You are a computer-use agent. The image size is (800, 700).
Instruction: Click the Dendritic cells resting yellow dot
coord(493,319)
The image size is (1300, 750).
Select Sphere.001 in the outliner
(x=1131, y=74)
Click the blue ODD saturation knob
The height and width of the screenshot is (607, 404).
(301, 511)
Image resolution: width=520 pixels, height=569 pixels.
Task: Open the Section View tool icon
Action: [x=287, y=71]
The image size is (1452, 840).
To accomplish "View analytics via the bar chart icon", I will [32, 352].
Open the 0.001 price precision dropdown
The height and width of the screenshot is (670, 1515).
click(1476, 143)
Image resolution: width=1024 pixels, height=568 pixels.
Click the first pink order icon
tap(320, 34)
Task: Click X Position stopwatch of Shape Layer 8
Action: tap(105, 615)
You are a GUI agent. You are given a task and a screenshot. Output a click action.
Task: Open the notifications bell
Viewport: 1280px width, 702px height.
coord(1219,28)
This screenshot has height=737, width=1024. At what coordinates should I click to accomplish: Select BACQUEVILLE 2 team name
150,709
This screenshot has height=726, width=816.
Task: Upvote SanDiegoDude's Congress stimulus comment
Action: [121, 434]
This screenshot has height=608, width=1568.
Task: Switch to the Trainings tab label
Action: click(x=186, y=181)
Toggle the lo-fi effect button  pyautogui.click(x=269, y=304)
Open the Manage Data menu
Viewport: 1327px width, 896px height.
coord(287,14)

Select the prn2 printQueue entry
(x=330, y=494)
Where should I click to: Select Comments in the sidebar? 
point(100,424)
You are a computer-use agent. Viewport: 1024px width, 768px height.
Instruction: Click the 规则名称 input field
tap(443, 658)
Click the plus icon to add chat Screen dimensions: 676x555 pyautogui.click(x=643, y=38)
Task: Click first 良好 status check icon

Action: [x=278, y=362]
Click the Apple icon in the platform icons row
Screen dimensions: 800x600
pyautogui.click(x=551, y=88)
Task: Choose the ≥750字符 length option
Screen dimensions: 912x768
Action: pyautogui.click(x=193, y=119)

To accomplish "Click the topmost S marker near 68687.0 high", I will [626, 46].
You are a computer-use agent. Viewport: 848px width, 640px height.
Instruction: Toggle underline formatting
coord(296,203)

::::

→ WHAT YOU SHOULD DO:
Find each line in the data above with the word "will", then copy it.

→ RESULT FOR THIS TASK:
To accomplish "View analytics via the bar chart icon", I will [32, 352].
To accomplish "Click the topmost S marker near 68687.0 high", I will [626, 46].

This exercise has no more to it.